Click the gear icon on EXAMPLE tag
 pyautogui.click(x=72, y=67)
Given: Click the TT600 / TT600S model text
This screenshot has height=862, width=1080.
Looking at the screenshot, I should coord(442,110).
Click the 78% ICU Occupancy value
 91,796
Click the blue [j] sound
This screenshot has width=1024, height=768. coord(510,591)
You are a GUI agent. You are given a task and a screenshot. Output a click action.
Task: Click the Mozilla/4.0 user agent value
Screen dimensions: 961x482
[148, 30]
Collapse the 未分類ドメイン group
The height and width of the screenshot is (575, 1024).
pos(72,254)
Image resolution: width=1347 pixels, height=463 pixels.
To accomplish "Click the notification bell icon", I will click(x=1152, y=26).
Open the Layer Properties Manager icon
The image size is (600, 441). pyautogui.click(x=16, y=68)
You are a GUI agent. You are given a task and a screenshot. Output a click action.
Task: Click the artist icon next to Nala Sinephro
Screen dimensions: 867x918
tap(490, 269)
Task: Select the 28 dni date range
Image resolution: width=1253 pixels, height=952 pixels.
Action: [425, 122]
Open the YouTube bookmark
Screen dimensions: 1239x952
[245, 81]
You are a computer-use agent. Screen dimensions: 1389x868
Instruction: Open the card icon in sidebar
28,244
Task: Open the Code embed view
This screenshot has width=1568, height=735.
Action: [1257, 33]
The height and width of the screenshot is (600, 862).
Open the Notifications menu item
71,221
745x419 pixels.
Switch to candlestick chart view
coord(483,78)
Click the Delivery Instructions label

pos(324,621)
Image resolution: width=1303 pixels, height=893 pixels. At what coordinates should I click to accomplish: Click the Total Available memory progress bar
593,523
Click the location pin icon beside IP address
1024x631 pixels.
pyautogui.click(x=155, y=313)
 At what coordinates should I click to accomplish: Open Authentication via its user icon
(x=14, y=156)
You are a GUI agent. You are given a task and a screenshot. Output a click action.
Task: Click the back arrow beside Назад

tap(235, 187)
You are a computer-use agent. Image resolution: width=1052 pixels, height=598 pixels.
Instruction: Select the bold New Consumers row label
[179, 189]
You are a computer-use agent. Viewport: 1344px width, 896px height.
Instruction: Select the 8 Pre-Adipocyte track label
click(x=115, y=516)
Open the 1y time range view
· · · ·
Copy the material above, replacing every "computer-use agent" with "desktop assistant" and leaving everything else unchanged.

▶ _OUTPUT FOR THIS EXERCISE_:
Click the gear icon on EXAMPLE tag
 pyautogui.click(x=72, y=67)
Given: Click the TT600 / TT600S model text
This screenshot has height=862, width=1080.
Looking at the screenshot, I should coord(442,110).
Click the 78% ICU Occupancy value
 91,796
Click the blue [j] sound
This screenshot has width=1024, height=768. coord(510,591)
You are a GUI agent. You are given a task and a screenshot. Output a click action.
Task: Click the Mozilla/4.0 user agent value
Screen dimensions: 961x482
[148, 30]
Collapse the 未分類ドメイン group
The height and width of the screenshot is (575, 1024).
pos(72,254)
Image resolution: width=1347 pixels, height=463 pixels.
To accomplish "Click the notification bell icon", I will click(x=1152, y=26).
Open the Layer Properties Manager icon
The image size is (600, 441). pyautogui.click(x=16, y=68)
You are a GUI agent. You are given a task and a screenshot. Output a click action.
Task: Click the artist icon next to Nala Sinephro
Screen dimensions: 867x918
tap(490, 269)
Task: Select the 28 dni date range
Image resolution: width=1253 pixels, height=952 pixels.
Action: [425, 122]
Open the YouTube bookmark
Screen dimensions: 1239x952
[245, 81]
You are a desktop assistant. Screen dimensions: 1389x868
Instruction: Open the card icon in sidebar
28,244
Task: Open the Code embed view
This screenshot has width=1568, height=735.
Action: [1257, 33]
The height and width of the screenshot is (600, 862).
Open the Notifications menu item
71,221
745x419 pixels.
Switch to candlestick chart view
coord(483,78)
Click the Delivery Instructions label

pos(324,621)
Image resolution: width=1303 pixels, height=893 pixels. At what coordinates should I click to accomplish: Click the Total Available memory progress bar
593,523
Click the location pin icon beside IP address
1024x631 pixels.
pyautogui.click(x=155, y=313)
 At what coordinates should I click to accomplish: Open Authentication via its user icon
(x=14, y=156)
You are a GUI agent. You are given a task and a screenshot. Output a click action.
Task: Click the back arrow beside Назад

tap(235, 187)
You are a desktop assistant. Image resolution: width=1052 pixels, height=598 pixels.
Instruction: Select the bold New Consumers row label
[179, 189]
You are a desktop assistant. Viewport: 1344px width, 896px height.
Instruction: Select the 8 Pre-Adipocyte track label
click(x=115, y=516)
Open the 1y time range view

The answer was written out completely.